3‐Methoxynaltrexone, a selective heroin/morphine‐6β‐glucuronide antagonist

Abstract

Recent work has suggested that heroin and morphine‐6β‐glucuronide (M6G) both act through a novel mu opioid receptor subtype distinct from those mediating morphine's actions. This very high affinity ³H‐M6G site is selectively competed by 3‐methoxynaltrexone. In vivo, 3‐methoxynaltrexone (2.5 ng, i.c.v.) selectively antagonizes the analgesic actions of heroin and M6G without interfering with mu (morphine and [d‐Ala²,MePhe⁴,Gly(ol)⁵]enkephalin), delta ([d‐Pen²,d‐Pen⁵]enkephalin), kappa₁ (U50,488H) or kappa₃ (naloxone benzoylhydrazone) analgesia.
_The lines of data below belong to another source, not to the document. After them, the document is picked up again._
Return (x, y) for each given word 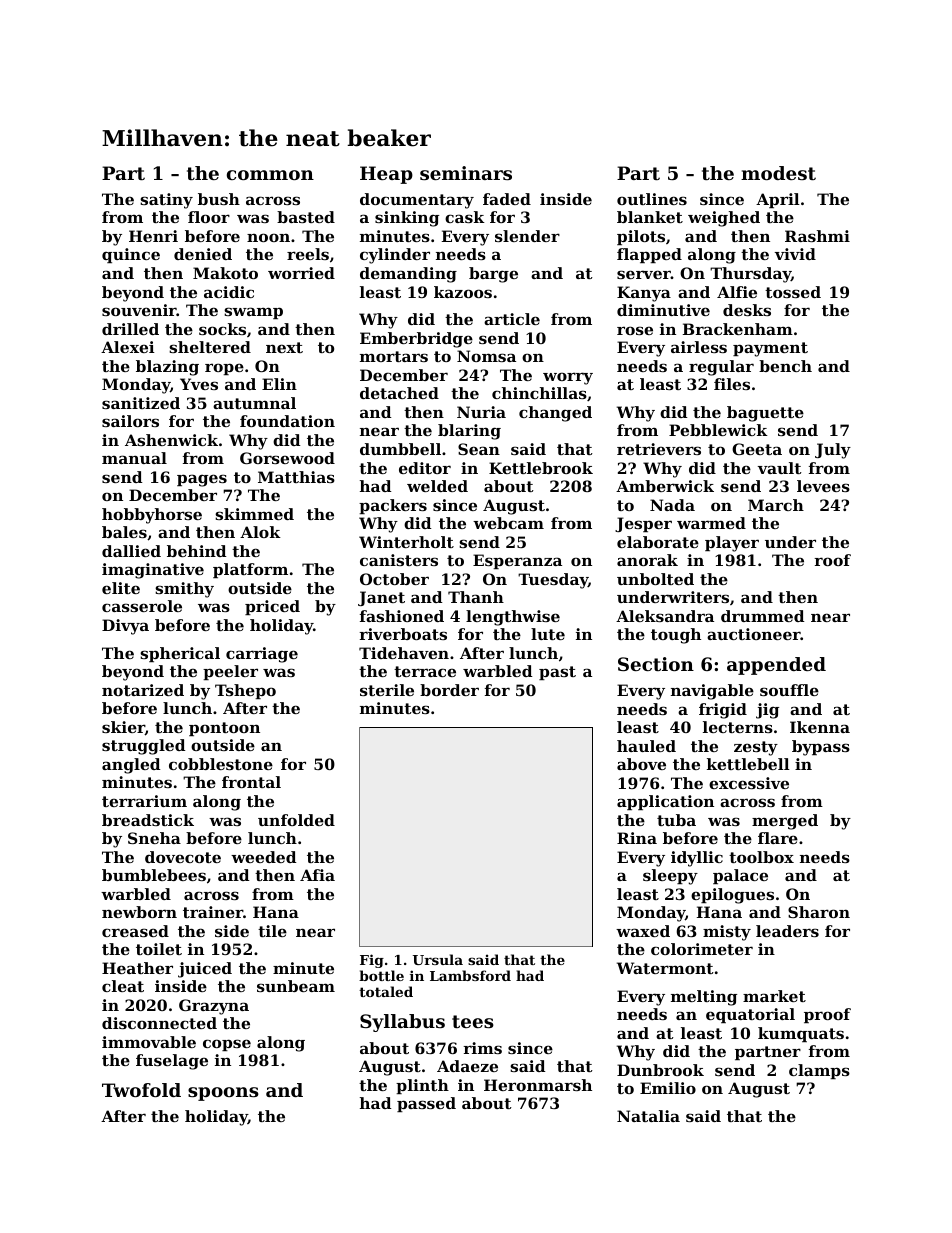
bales (124, 532)
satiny (166, 201)
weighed (724, 219)
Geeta (757, 449)
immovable (149, 1042)
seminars (466, 173)
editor (425, 468)
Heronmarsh (538, 1085)
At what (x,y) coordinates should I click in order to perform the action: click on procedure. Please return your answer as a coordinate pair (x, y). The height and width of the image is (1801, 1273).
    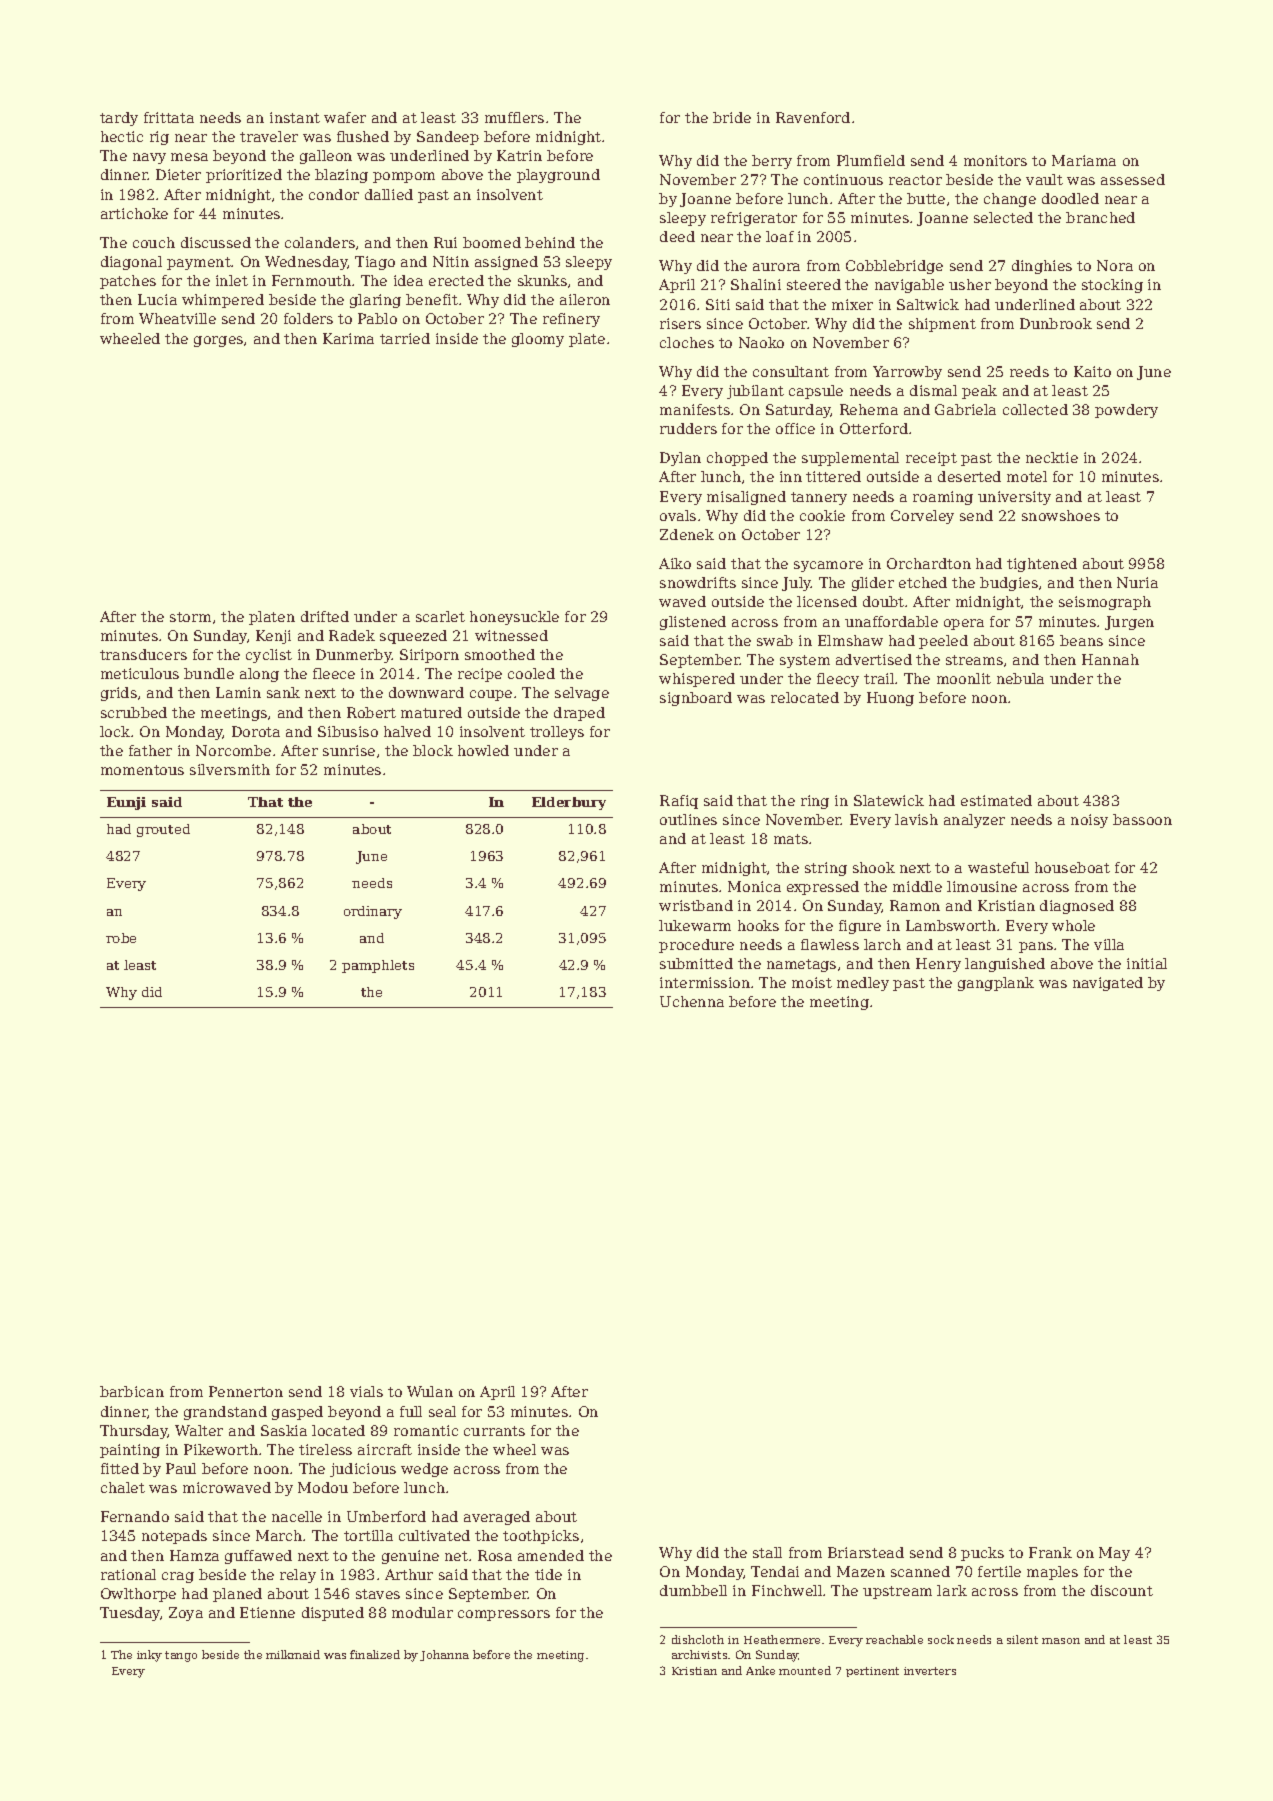
    Looking at the image, I should click on (696, 946).
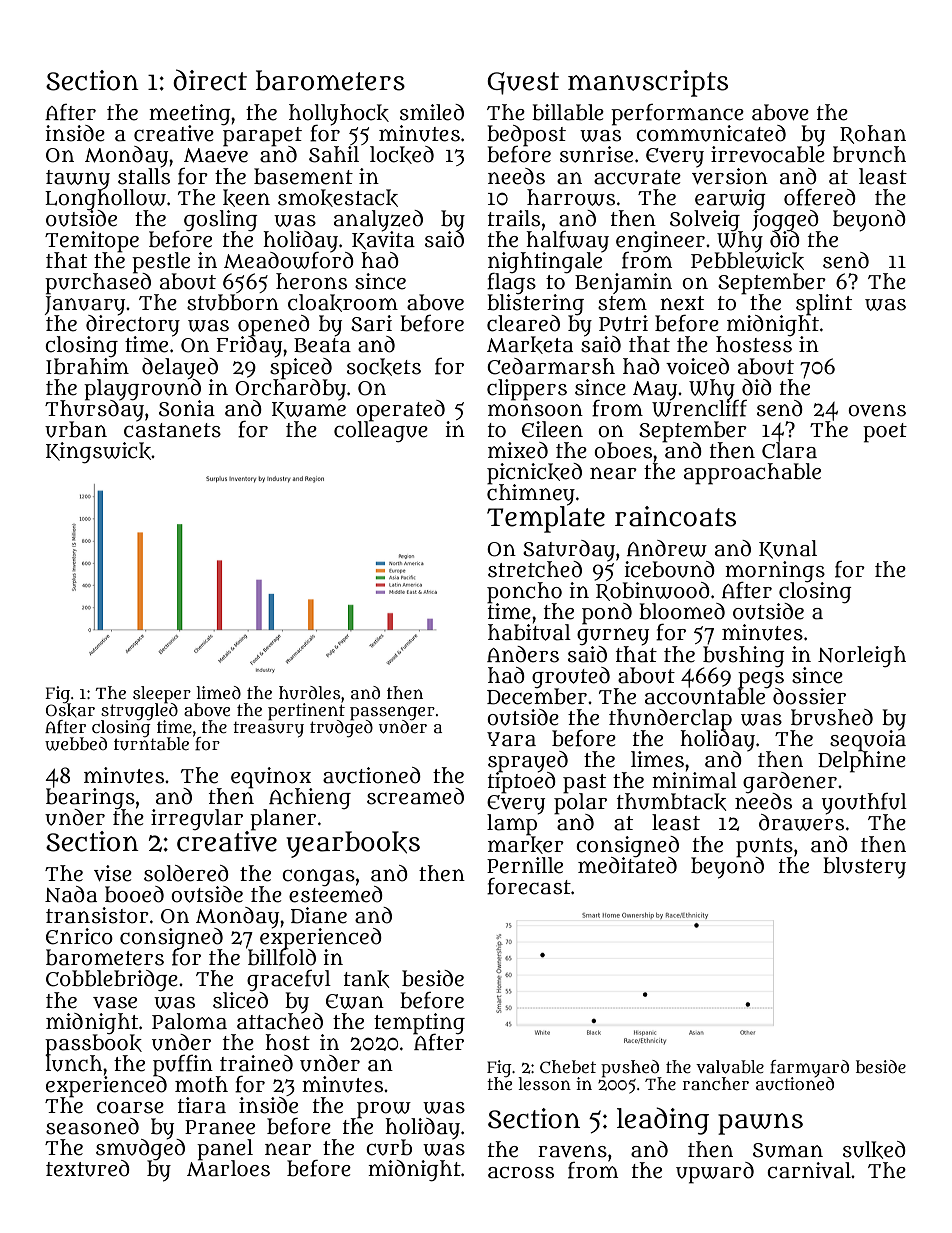 The height and width of the screenshot is (1233, 952). Describe the element at coordinates (535, 569) in the screenshot. I see `stretched` at that location.
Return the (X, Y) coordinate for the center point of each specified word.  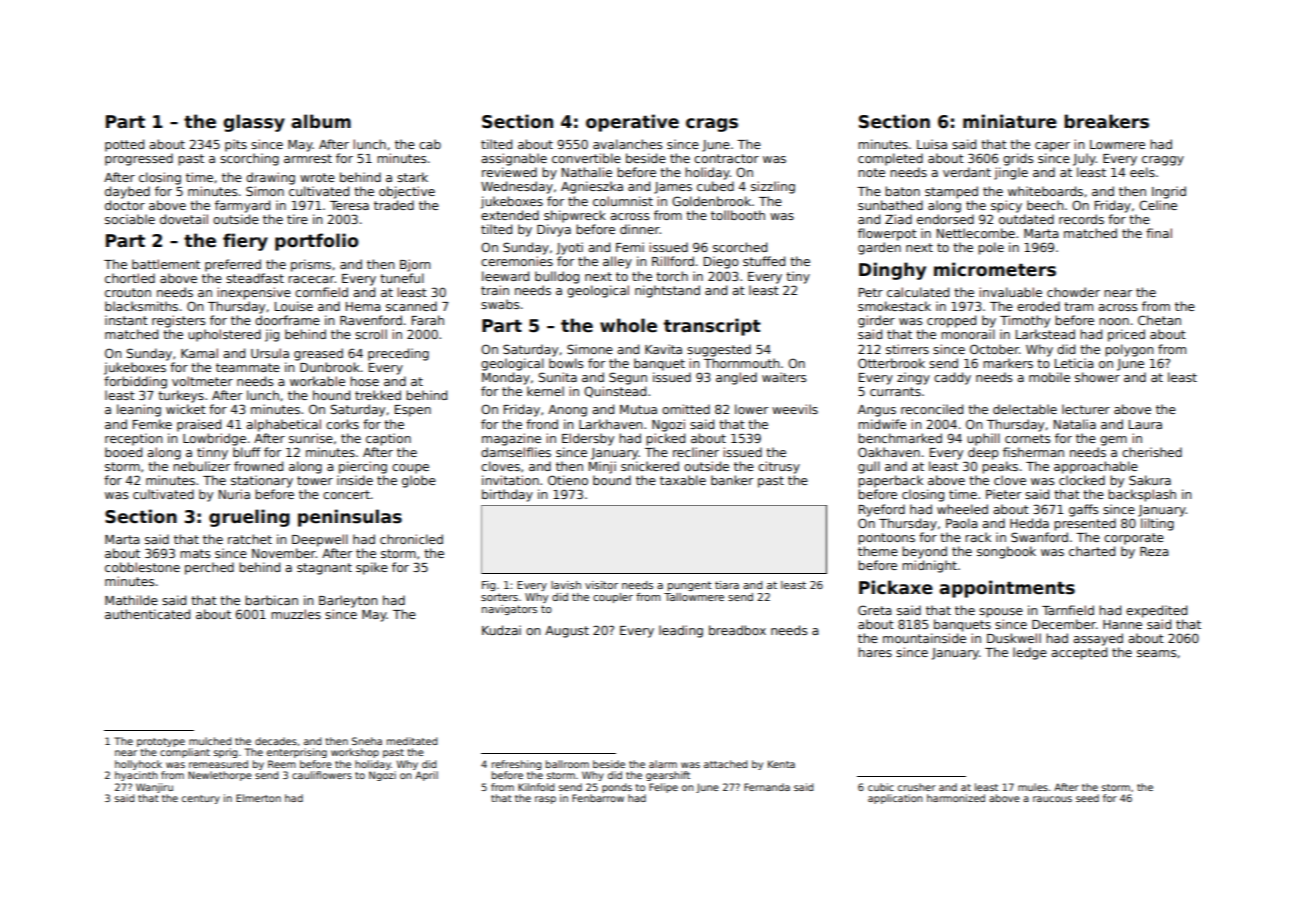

In dose–response studies, 3‐methoxynaltrexone (2.5 ng, i.c.v.) significantly shifted the ED₅₀ values for heroin and its active metabolite, 6‐acetylmorphine, without affecting the morphine curve. These results indicate that 3‐methoxynaltrexone selectively blocks a novel ³H‐M6G binding site which is responsible for the analgesic actions of heroin and M6G. This ability to selectively antagonize heroin actions opens new possibilities in the development of therapeutics for the treatment of opioid abuse.